3.3.2. Decellularized whole heart scaffolds
From the past few years, efforts have been made to engineer an entire heart by repopulating cardiac cells into the decellularized whole heart. Perfusion based decellularization of the whole heart was first demonstrated by Ott et al. in 2008, which can efficiently maintain the native tissue structure, vasculature and ECM organization [64]. Yasui et al., repopulated the decellularized female Wistar rat heart with neonatal rat cardiac cells (mixed population of CMs, ECs and SMCs) to observe excitation − propagation during CM beating [65]. Although the repopulated heart showed stable excitation − propagation, the direction of propagation was disorganized, indicating the symptom of arrythmia. Additionally, the repopulated CMs showed reduced expression of a gap junction protein, connexin43, which resulted in this arrhythmogenic propensity [65]. Robertson et al., for the first time, showed that it was possible to recellularize the whole decellularized rat heart including arterial and venous beds as well as cavities, through inferior vena cava and brachiocephalic artery [66]. In a more recent study, “humanized rat hearts” were created by seeding human ESC-derived cardiac progenitor cells (CPCs) into the decellularized rat hearts [67]. The bovine fibroblast growth factor (bFGF) was immobilized in the decellularized rat hearts, which enhanced cellular migration, proliferation and differentiation.
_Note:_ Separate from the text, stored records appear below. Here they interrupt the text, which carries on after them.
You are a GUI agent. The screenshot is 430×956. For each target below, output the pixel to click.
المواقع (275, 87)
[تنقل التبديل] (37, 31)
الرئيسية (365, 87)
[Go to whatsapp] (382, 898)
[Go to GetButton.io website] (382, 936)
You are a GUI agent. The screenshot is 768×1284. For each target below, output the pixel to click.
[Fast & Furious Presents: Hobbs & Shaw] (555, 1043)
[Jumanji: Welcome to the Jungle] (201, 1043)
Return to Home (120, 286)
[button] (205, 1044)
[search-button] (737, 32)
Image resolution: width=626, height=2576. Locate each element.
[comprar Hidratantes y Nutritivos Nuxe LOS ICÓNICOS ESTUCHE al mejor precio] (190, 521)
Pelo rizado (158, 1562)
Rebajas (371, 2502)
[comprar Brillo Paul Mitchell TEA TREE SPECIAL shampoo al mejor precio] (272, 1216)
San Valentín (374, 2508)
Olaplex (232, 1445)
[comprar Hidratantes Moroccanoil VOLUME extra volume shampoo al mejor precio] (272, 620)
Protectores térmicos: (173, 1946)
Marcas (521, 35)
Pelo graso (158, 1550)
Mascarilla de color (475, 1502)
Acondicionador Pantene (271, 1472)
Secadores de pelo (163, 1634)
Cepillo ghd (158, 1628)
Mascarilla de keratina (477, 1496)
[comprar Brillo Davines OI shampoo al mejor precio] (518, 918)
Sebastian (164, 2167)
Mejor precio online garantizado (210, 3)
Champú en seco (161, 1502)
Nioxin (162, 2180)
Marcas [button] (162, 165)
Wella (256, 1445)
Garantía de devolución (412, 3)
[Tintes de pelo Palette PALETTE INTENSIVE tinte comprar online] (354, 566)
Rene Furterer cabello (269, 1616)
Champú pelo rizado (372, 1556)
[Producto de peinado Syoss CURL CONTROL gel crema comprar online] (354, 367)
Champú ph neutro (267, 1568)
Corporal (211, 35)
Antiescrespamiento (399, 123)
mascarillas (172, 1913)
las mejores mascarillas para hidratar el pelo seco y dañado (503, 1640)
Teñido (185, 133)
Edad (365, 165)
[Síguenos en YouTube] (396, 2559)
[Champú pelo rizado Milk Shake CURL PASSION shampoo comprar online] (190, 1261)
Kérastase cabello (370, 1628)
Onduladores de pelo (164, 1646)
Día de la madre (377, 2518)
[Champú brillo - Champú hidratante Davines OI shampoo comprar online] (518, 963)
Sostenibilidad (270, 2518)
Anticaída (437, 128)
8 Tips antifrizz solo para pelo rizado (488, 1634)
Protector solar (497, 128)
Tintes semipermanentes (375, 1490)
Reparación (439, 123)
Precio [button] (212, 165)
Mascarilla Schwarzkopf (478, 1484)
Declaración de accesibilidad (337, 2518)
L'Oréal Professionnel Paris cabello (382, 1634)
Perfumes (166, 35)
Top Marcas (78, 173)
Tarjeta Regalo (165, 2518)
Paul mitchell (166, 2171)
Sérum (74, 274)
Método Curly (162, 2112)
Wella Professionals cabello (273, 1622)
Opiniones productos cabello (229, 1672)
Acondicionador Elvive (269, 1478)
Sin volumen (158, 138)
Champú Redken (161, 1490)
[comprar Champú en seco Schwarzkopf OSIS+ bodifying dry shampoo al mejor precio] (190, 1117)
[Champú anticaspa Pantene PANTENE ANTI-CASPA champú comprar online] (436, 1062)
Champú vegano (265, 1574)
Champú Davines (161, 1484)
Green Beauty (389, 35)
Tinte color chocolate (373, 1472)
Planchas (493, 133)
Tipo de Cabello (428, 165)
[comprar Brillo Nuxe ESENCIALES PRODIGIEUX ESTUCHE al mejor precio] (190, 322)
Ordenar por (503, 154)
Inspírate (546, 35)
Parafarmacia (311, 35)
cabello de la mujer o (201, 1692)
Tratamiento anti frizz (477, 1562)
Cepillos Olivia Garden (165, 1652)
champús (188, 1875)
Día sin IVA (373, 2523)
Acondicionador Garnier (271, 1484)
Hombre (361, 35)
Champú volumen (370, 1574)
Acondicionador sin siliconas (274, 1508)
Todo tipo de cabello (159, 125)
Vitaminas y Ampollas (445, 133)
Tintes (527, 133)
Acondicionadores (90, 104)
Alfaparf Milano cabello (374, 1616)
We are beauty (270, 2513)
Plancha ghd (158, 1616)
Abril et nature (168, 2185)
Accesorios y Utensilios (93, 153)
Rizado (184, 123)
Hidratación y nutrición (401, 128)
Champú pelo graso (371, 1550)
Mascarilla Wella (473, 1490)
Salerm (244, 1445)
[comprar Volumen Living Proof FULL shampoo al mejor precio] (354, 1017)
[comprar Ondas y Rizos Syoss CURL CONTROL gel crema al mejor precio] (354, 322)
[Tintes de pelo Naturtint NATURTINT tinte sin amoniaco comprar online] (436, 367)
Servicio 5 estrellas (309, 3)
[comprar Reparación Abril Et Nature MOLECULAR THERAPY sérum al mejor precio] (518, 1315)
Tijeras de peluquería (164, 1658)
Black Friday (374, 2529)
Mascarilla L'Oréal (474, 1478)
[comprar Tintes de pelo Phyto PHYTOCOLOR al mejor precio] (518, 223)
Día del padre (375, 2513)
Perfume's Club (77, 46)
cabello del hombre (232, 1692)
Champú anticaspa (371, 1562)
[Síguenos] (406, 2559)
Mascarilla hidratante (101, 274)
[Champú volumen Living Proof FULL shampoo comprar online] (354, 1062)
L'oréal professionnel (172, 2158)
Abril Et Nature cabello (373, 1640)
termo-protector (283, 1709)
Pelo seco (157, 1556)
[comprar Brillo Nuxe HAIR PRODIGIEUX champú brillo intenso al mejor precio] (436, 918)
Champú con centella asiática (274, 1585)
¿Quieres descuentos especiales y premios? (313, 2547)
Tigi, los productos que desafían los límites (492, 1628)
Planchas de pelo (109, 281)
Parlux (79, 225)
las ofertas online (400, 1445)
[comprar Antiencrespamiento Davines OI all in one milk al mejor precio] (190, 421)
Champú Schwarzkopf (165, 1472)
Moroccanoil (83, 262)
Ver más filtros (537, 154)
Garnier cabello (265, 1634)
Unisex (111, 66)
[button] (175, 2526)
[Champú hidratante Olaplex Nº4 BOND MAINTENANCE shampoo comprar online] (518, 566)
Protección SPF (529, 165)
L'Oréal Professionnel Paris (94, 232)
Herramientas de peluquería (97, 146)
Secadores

In addition, the bFGF improved the differentiation of CPCs into CMs, ECs and SMCs. These humanized hearts displayed aligned myofilaments along with the synchronous contraction after 12 days of perfusion [67]. Although these studies offer an efficient template to engineer contracting human hears, several translational challenges need to be addressed, including obtaining heart scaffold materials with minimum batch-to batch variations, large scale cardiac cell population, improvisation in cell repopulation and enhancing functional properties without severe arrhythmogenic propensity. Currently, the more viable option to repair MI induced damaged myocardium is the implantation of ECP derived from decellularized native tissues or cell layers.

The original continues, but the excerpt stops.